While the PV manufacturing goals are modest in comparison to China, they are an encouraging start as envisioned in ASAP’s “Grand Plan for Solar Energy” Scientific American article. Numerous firms manufacturing PV components have stated that they will build manufacturing facilities in the U.S. Importantly, the U.S. is developing a supply chain for the manufacture of monocrystalline-silicon (c-SI) PV modules, which is the leading PV technology that is currently dominated by Chinese manufacturers.

ASAP projects strong growth in annual PV and wind capacity additions going forward. Passage of the Inflation Reduction Act (IRA) extends the solar investment tax credit, which provides a tailwind for PV growth. In addition, the IRA provides incentives for electricity transmission line infrastructure, which is critical for rapid growth in PV and wind electricity generation. Several high voltage dc (HVDC) power line projects are in the land acquisition stage of development.

With the knowledge and experience gained, the U.S. is poised for the Terawatt Challenge, 2021-2050.

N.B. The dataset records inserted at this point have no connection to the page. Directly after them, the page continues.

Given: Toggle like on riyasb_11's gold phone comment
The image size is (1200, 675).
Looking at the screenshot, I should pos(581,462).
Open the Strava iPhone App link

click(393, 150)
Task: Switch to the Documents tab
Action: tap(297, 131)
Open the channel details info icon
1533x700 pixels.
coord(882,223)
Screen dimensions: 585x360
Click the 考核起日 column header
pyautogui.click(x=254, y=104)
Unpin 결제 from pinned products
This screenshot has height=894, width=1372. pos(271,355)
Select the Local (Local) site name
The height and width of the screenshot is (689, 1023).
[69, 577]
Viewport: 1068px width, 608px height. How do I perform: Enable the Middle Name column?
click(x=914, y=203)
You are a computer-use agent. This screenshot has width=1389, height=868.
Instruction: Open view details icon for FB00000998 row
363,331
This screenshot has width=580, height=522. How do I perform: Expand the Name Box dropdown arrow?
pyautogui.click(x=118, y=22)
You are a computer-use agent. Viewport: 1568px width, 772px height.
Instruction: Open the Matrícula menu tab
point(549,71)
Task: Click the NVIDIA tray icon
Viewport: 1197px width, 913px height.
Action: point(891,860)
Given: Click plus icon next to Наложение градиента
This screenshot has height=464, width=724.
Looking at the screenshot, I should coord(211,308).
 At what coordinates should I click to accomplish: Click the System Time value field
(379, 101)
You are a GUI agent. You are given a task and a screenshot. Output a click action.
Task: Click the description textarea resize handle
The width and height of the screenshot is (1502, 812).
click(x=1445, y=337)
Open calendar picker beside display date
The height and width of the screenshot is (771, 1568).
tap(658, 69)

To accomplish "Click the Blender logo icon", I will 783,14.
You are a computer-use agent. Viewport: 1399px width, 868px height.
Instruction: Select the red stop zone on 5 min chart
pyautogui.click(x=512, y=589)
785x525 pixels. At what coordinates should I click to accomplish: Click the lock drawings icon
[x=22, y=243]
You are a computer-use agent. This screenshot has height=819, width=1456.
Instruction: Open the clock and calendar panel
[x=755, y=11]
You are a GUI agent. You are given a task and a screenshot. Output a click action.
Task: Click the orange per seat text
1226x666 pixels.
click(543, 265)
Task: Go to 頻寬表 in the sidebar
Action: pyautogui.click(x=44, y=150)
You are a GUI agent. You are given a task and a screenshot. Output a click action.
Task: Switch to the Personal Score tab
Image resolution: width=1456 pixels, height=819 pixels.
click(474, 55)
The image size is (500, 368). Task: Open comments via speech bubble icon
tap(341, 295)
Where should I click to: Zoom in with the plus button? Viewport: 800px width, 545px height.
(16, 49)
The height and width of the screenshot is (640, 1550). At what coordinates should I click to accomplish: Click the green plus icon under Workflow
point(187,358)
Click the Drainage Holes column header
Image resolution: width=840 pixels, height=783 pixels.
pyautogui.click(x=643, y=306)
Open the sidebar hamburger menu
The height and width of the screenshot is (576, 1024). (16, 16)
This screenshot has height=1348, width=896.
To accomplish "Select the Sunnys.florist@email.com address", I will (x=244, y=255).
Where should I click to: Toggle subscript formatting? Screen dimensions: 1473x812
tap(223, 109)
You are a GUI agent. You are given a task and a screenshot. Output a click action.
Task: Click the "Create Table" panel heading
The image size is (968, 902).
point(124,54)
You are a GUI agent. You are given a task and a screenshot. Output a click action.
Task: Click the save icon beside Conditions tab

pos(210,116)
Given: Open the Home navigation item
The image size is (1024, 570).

Summary (see the details):
The U.S. had 77 GW of solar capacity as of the end of 2020. To replace the usage of fossil fuels with solar energy while meeting future growth, on the order of 3 TW of solar capacity will be required by 2050, an increase of 40 times current capacity! This is the "Terawatt Challenge". Based on the analysis in the original SGP from 2008, and the in-process "SGP Stage Two", this is entirely feasible if a variety of difficult but doable challenges can be met:

• Challenge:  Energy storage
• Challenge:  Distribution, both electricity and hydrogen
• Challenge:  Infrastructure siting

The United States has an abundance of solar and wind energy potential – enough to supply its entire energy needs. This can be done using existing technology and at an affordable price. To get there requires a coordinated national-level effort. The steps are:

• Build solar PV plants in the sun-rich desert Southwest
  • U.S. located PV manufacturing plants
• Build wind farms in the wind-rich Midwest
• Build electricity storage to designed to smooth variable PV and wind electricity supply
  • Battery
  • Compressed air energy storage (CAES)
  • Molten Salt
• Construction of a HVDC transmission system to transport PV and wind electricity nationwide
• All electric transportation
  • Battery electric vehicles
  • Hydrogen fuel cell electric vehicles
• Conversion to electric home and commercial space heating
  • Advanced heat pump technology

Electrification of the total U.S. energy system is the only effective way to combat global warming. The largest uses for fossil fuels are electricity generation, transportation, home/commercial space heating, and industrial processes. Electricity demand will increase significantly to accommodate transportation and space heating. Public adoption of electric cars is important if we want to end transportation carbon emissions, which is important since transportation accounts for 70% of U.S. oil consumption.

An all PV and wind electricity system will allow us to expand domestic jobs and economic well-being while providing us with a sustainable and emissions free energy path for the future.

The use of carbon-free solar and wind electricity allows us to reduce CO2 emissions in 2100 by 92% below current levels. It is important for the rest of the world to follow suit if global warming is to be tamed.